Materials and methods: Preoperatively, a retrograde ureteropyelography was performed. A transperitoneal approach with the Hassan technique was used, followed by the introduction of four additional DaVinci® trocars. The first step of the procedure is dissection of the retroperitoneum, the proximal ureter and lower part of the kidney including the renal hilum. The proximal ureter is dissected below the stricture. The lower pole artery is selectively bulldogged, and the lower pole of the kidney is resected in a circular manner to get broad based access to the lowest calix. The "Garland" suture technique is used to control hemostasis of the lower pole of the kidney. Therefore, a running, "low tension", circular suture is performed along the whole renal defect. This provides sufficient parenchymal hemostasis without narrowing the access to the lower calix. The ureter is then spatulated and sutured to the lower calix. The video shows step by step the ureterocalical anastomosis in single knot technique and explains tips and tricks.
Results: Total operative time was 114 minutes, while estimated blood loss was 25 mL. The JJ catheter was removed at 40 days postoperatively, while an ultrasound was performed after the JJ removal, showing no hydronephrosis. No intraoperative or postoperative complications were reported. The creatinine count and GFR after JJ removal were 92 μmoL/L and 70 ml/min, respectively.

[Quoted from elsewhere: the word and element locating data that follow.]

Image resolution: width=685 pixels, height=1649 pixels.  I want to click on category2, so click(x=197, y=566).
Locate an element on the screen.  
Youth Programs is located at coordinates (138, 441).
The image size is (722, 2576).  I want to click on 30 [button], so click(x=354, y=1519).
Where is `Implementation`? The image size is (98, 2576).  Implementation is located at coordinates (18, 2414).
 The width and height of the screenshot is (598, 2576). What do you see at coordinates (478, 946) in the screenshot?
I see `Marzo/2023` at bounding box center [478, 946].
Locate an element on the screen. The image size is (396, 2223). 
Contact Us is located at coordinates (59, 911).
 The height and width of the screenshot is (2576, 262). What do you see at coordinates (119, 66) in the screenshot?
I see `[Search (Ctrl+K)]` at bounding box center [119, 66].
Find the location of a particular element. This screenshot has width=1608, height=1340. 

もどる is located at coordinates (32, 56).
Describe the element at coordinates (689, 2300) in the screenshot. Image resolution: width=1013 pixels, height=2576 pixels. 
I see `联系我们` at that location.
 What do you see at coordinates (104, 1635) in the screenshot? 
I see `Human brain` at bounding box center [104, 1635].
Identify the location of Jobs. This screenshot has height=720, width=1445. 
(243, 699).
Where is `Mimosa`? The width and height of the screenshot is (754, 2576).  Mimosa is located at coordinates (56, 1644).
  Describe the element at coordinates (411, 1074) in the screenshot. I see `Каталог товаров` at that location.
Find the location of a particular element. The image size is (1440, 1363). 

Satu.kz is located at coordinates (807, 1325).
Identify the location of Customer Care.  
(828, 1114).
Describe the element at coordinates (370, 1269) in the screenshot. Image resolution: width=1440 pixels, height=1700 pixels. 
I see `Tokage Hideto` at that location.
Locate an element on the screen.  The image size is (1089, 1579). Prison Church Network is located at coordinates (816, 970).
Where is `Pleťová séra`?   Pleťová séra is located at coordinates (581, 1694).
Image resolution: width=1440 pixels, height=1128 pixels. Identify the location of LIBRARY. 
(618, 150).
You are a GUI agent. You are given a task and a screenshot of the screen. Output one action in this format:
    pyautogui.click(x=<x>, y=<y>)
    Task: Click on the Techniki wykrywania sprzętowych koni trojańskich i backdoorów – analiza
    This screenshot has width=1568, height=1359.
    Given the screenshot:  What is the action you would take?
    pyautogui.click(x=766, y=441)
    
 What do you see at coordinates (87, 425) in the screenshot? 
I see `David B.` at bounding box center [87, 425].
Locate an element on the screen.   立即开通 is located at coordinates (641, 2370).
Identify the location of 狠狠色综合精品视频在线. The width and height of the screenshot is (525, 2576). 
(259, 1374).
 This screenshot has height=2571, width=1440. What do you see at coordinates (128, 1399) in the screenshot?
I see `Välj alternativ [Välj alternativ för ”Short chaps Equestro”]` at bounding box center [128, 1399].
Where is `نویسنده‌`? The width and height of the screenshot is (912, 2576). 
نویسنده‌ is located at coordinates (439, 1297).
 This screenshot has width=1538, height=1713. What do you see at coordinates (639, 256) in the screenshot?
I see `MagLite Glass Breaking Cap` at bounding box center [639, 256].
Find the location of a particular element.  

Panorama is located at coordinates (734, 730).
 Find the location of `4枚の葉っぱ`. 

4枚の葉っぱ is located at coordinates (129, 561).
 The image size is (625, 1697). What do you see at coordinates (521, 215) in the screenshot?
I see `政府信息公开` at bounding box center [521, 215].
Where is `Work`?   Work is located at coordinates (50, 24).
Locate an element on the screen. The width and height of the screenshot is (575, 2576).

During the last follow-up the patient remained asymptomatic and had a mild chronical dilatation of the caliceal system but no hydronephrosis.
Conclusions: This video demonstrates the effectiveness and repeatability of RALUC for reconstructing UPJO in patients with very narrow or intrarenal pelvis. RALUC is a feasible, safe and efficient approach for selected patients requiring reconstruction of the upper urinary tract.